Review: After Earth

After Earth

I’ve always had a weird relationship with M. Night Shyamalan movies. For every one movie I think is pretty good, there is another I don’t like. For every Sixth Sense and Unbreakable there is The Happening and The Last Airbender. Two steps forward, two steps backward. In the case of After Earth, there isn’t a step at all. It’s not good but not horrible, just there. In the movie, the earth as we know it can no longer sustain human life and mankind has colonized a new planet, Nova Prime. For hundreds of years humans have been at war with the native Ursas who don’t take too kindly to mankind just settling on their planet. The Ursas can’t track humans by sight but can “smell their fear” in order to hunt down their prey. One legendary soldier of the Ranger Corp, general Cypher Raige, played by Will Smith, has perfected a technique called “ghosting” in which he (and only he, apparently) is able to suppress his fear enabling him to become invisible to the Ursas. Cypher brings his son, an up and coming Ranger named Kitai (played by Will Smith’s actual son Jaden) on a mission in hopes of mending their rocky relationship. The mission goes awry and Cypher and Kitai are marooned on Earth. Kitai must travel across the dangerous planet alone to locate a distress beacon so that he and the injured Cypher can be rescued.

Will Smith has become a very accomplished actor, a far cry from his Fresh Prince days. You wouldn’t know that from this movie, however. Both he and Jaden come off as robotic and wooden. The uneasiness that Cypher and Kitai display around one another makes sense in the context of the flimsy story but it but none of it feels natural. Part of this is due to the horrible accents that everyone has. I don’t know who thought it would be a good idea to have everyone do a horrible impression of Morgan Freeman doing a British accent but it will take you out of the movie.

Shyamalan sets up a world seemingly fraught with danger yet I never really felt as if our protagonist was in any real peril. At the same time, the film is very safe and predictable. The action sequences are ok, even though there aren’t many of them and we spend the majority of the movie watching Kitai run around the forest.

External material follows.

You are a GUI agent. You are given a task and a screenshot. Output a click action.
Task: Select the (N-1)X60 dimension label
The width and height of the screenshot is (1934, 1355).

The best thing I can say about this movie is that it is indeed a movie. One hundred minutes of mediocrity. It’s completely watchable and somewhat enjoyable, but you won’t give After Earth an afterthought. The film feels like another Smith Family self-indulgent buisness project (story by Will, starring Will and son, produced by Will and wife and brother-in-law) but, if the Obamas of Hollywood are determined to make Jaden a superstar, they have to do a little better than this.